Source records:
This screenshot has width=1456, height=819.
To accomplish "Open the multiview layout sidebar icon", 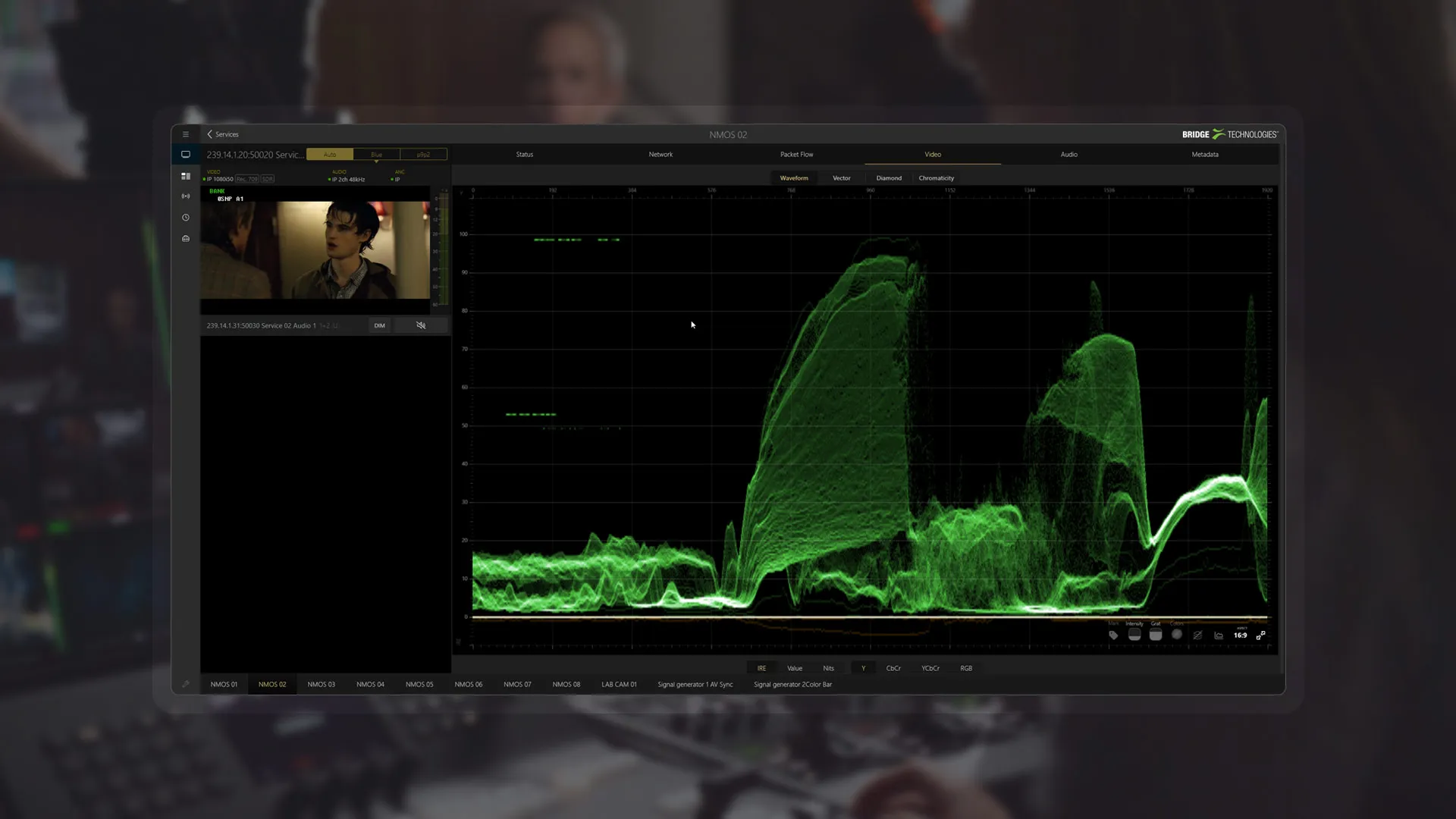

...

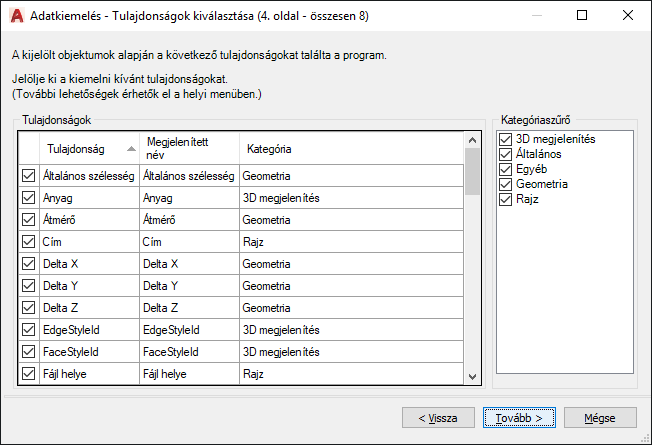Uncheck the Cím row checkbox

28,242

==

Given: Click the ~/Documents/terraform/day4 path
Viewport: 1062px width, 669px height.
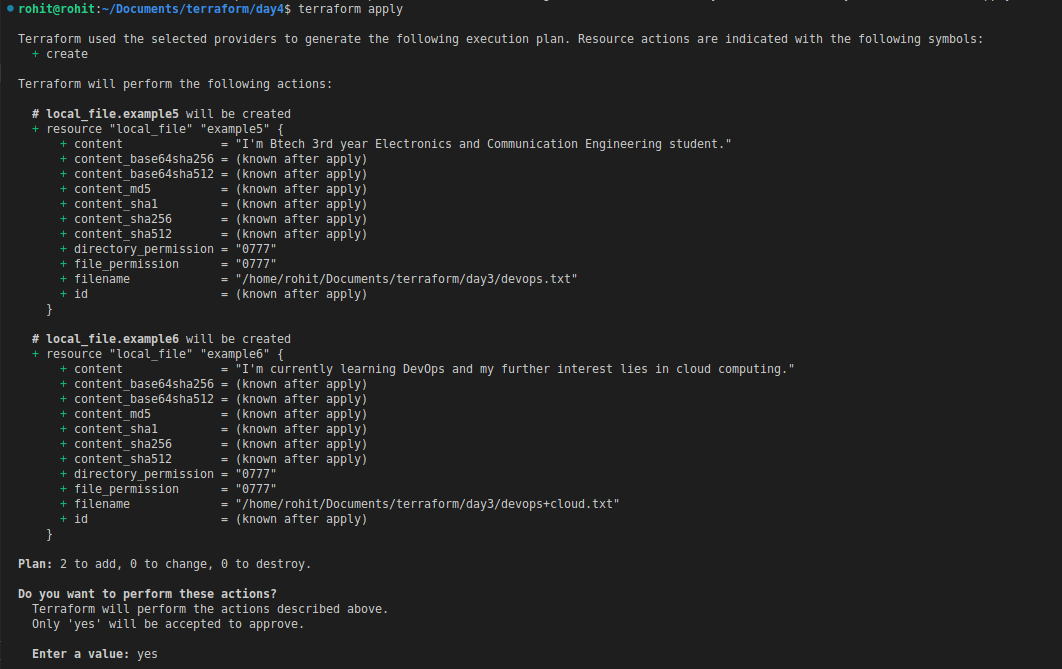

What you are asked to do:
Among the lines in the data above, find those containing "width" and give only how many there are.

Worked solution:
2